Monday, Jul. 05, 1993

The Woman in the Cloth Coat

By Bonnie Angelo

Somehow Pat Nixon never quite captured the fancy of the American public. The cameras that caught the angular planes of her face missed the soft contours of her heart. Her Republican, cloth-coat persona was no match for the glamour of her predecessors: Jacqueline Kennedy, international trendsetter, and Lady Bird Johnson, poetic beautifier of highways. But most likely it was because Pat Nixon stood by her man in the best Tammy Wynette fashion. And from his ambitious first days in politics to the catastrophic final days, her man could not shake the visceral distrust of the public and the media.

As a result, the cool, composed Pat Nixon of endless bunting-draped platforms obliterated the warm Pat Nixon who put the shy at ease and never forgot a birthday. She excelled in keeping the White House a national treasure, acquiring more fine American furnishings than any other First Lady. Thanks to her, James Monroe's special-order French bergere was returned to its rightful place in the Blue Room, and Gilbert Stuart portraits of John Quincy Adams and his wife replaced copies in the Red Room. "She wouldn't allow anybody to give her the credit," says White House curator Rex Scouten. She initiated Christmas candlelight tours, enjoyed by more than half a million visitors, and seasonal garden tours in April and October. She had White House police who served as guides wear jackets and slacks instead of uniforms to avoid intimidating the tourists. And everyone who thrills to the White House bathed in golden light by night is seeing another souvenir of Pat Nixon's attentive care of that historic home.

In 28 turbulent years in the political vortex, she got scant credit for her lasting contributions as First Lady, or even for being a real person behind the tautly composed image. Mostly forgotten is her expansion of the role of First Lady as foreign emissary, on her own. She loved traveling and blossomed visibly in direct ratio to the distance between her mission and the inhibitions imposed on her at home. In 1970 she warmed the frost between the U.S. and Peru when she traveled to towns destroyed by earthquakes, delivering aid and personal comfort to survivors. In West Africa in 1972 she was cheered by huge throngs, exotic tribal kings and bare-breasted dancers. At home, in the protest years, she met with demonstrators in Los Angeles' Watts ghetto and heard out hostile students on campuses.

She was too self-effacing to write her memoirs, but it was quite a story. She was a child of the frontier, born in scruffy Ely, Nevada; a daughter of the Depression, helping coax a living out of four acres of Southern California soil; a wife of the '50s, on the ladder to success. Christened Thelma Catherine Ryan, she was dubbed Pat by her Irish-American father, a miner, to mark her arrival on the eve of St. Patrick's Day. Eventually she made the nickname legal, but somehow she was always more a Thelma than a Patricia, the kind of girl that in those days was called spunky. Life was marginal -- an ice cream cone was a special treat. When she was 13, her mother died of cancer; her father was claimed five years later by silicosis, the miners' scourge. She nursed them both.
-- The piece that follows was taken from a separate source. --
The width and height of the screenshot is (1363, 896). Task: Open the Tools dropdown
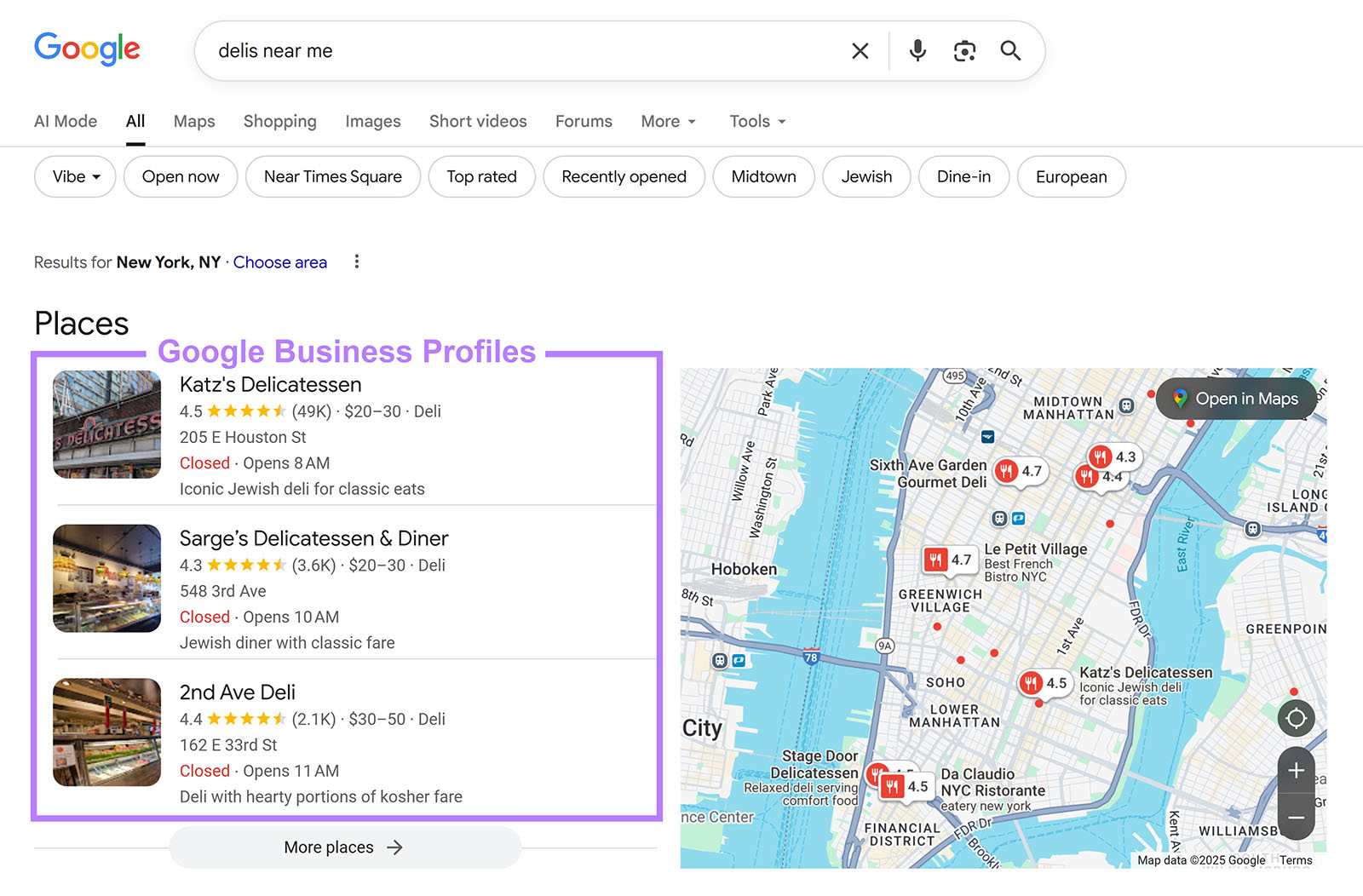click(x=756, y=121)
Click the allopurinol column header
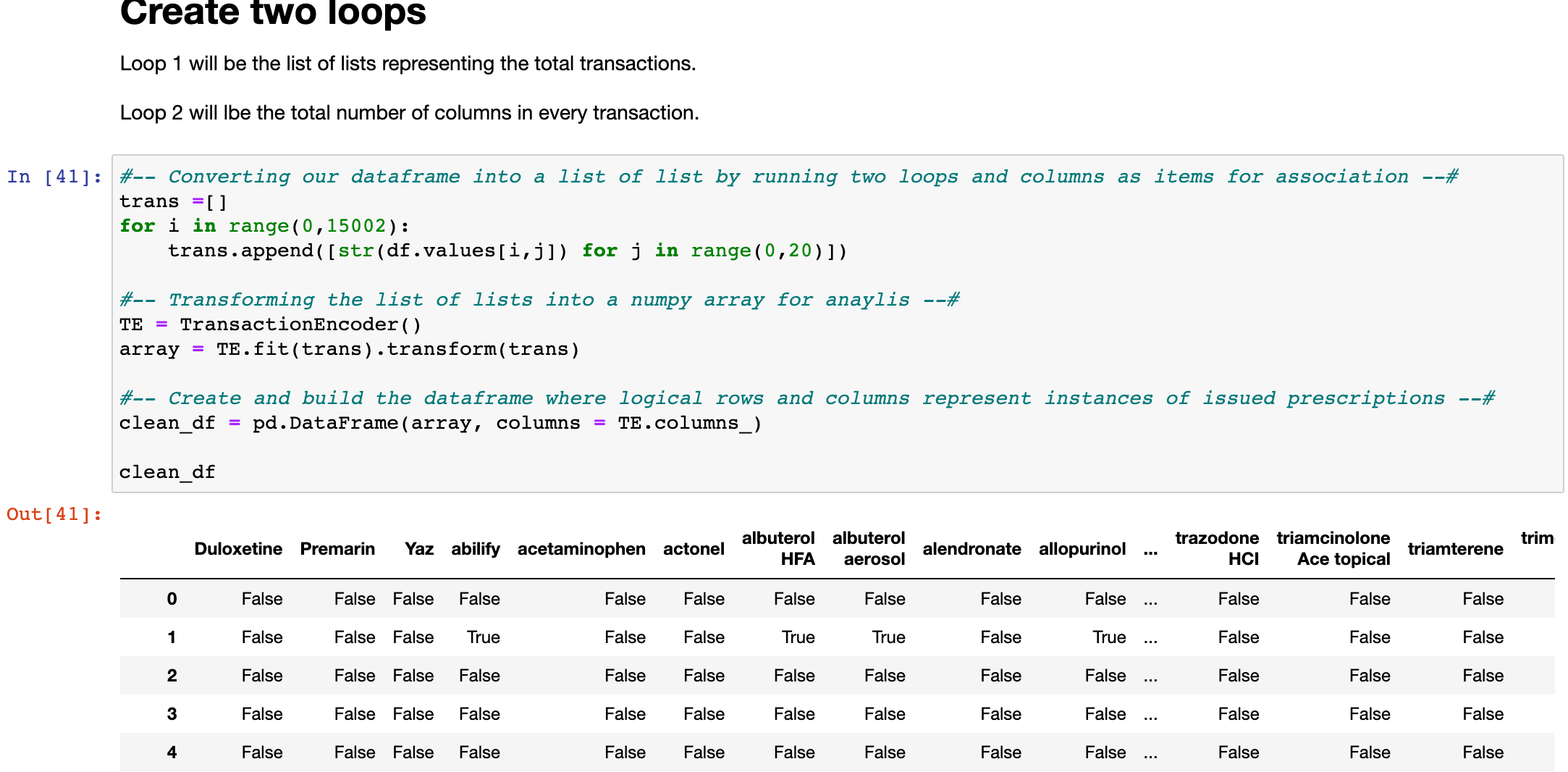1568x772 pixels. (1082, 548)
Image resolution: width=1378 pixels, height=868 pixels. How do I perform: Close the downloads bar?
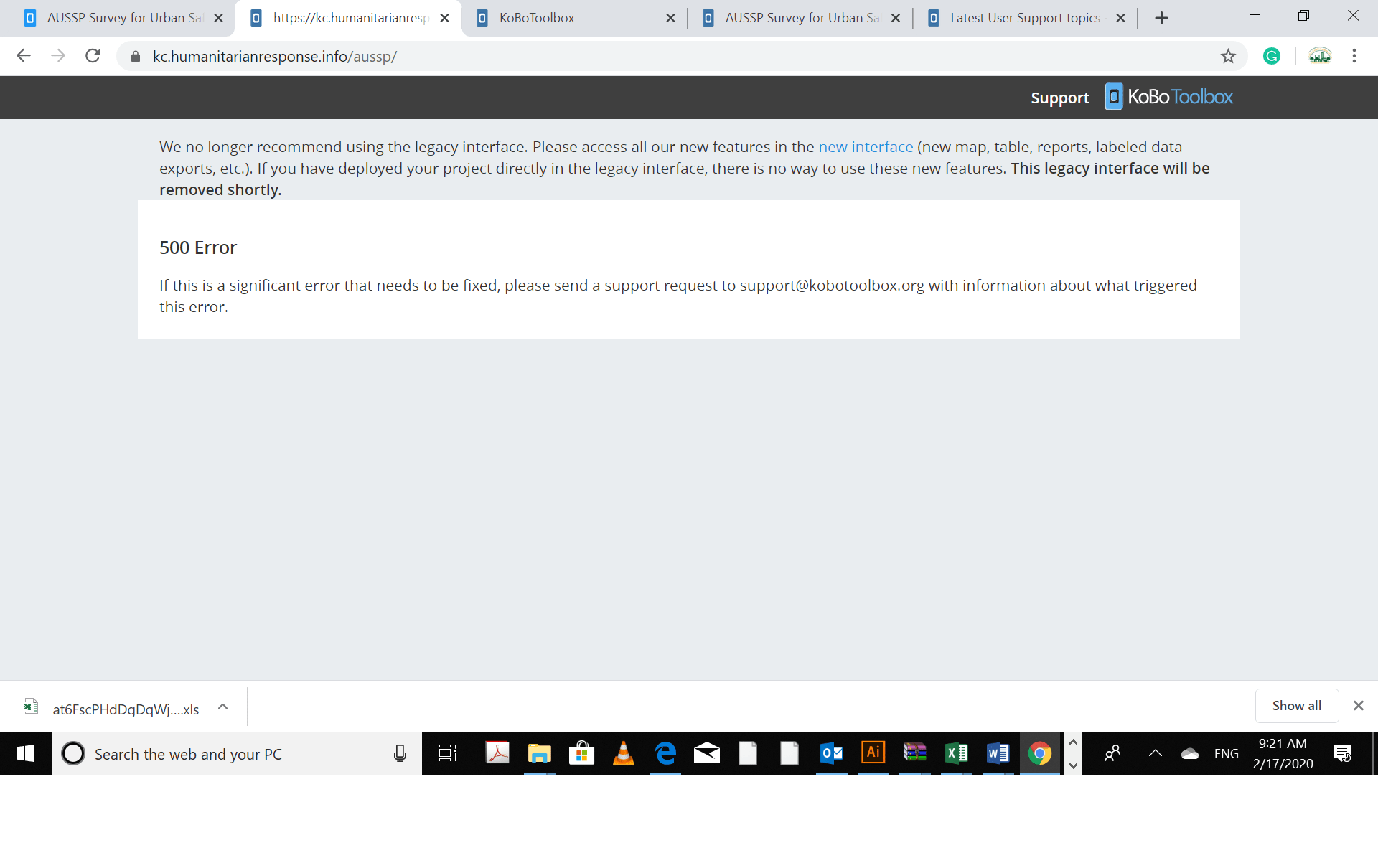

On her own at 18, Pat Ryan put herself through the University of Southern California, graduating cum laude. Her first job was teaching at Whittier High School, where the lively Miss Ryan was the students' favorite. At an amateur- theater try-out, she met young lawyer Richard Nixon, who proposed on the first date. "I thought he was crazy," she declared years later. He persevered for three years, and in 1940 they were married.

Pat never wanted a life in politics. But her husband did, so she gave it her all. "I do or die," she once said, "but I never cancel out." She was such the perfect wife and mother -- pressing his pants, making dresses for daughters Tricia and Julie, doing her own housework even as the Vice President's wife -- that she was tagged "Plastic Pat." Washington sophisticates just didn't get it: that was the real Pat Nixon doing those homely family tasks, loving the life that had always been on the other side of the candy-store window. Far from plastic, she was steel, celebrating his victories even when she was often overlooked, biting back tears at his humiliations.

In the end she turned her back on the public that in her view had destroyed their life. She no longer owed it anything. She never again entered the White House. She became virtually a recluse at their home in San Clemente, California, seeing almost no one except her family, especially the four grandchildren (Julie and David Eisenhower have three children, Tricia and Edward Cox have a son), whom she adored. In 1976 she suffered her first stroke. Her family put the blame on the Woodward-Bernstein book The Final Days, as if reading about the nightmare was worse than living it. She recovered from that stroke and another after they moved to New York in 1980. Beset by emphysema and then lung cancer, she grew ever more frail. Last week, after 81 years, the life that had been a study in selflessness came to a quiet close, surrounded by the family who understood the real Pat Ryan Nixon.